» Exercise
Write out every line of the items below without any changes, leaving out the pictures.

Item-finding records
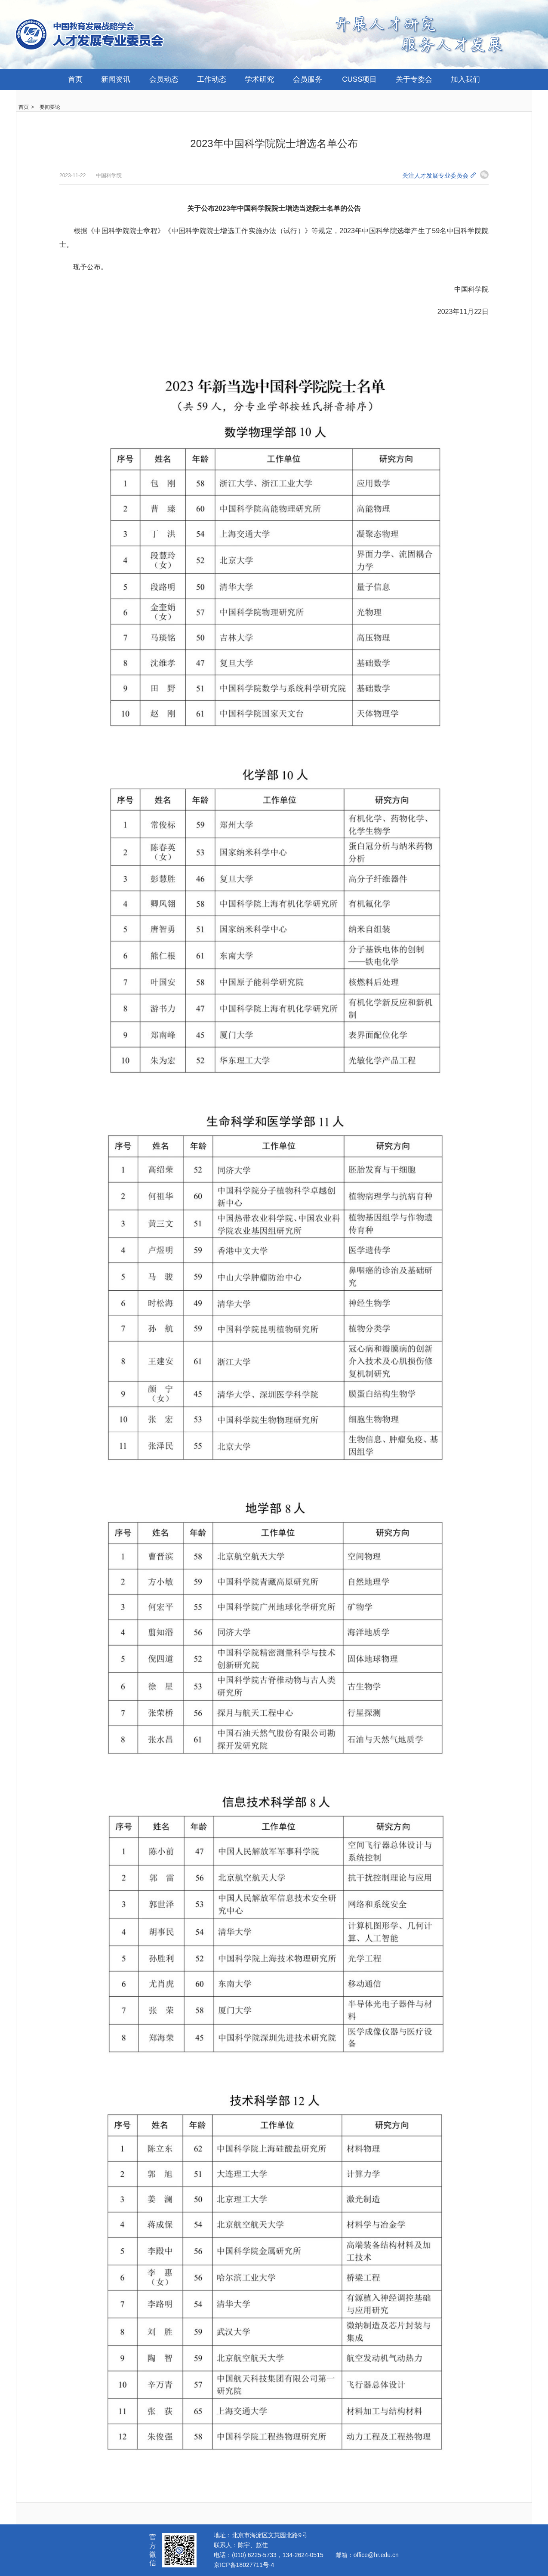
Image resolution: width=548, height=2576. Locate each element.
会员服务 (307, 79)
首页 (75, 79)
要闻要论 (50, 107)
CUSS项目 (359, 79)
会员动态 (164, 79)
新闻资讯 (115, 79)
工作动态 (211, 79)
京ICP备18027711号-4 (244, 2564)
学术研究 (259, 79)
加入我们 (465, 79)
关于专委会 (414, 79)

» Output of the exercise
Image resolution: width=548, height=2576. Locate each element.
会员服务 (307, 79)
首页 (75, 79)
要闻要论 (50, 107)
CUSS项目 (359, 79)
会员动态 (164, 79)
新闻资讯 (115, 79)
工作动态 (211, 79)
京ICP备18027711号-4 (244, 2564)
学术研究 (259, 79)
加入我们 (465, 79)
关于专委会 (414, 79)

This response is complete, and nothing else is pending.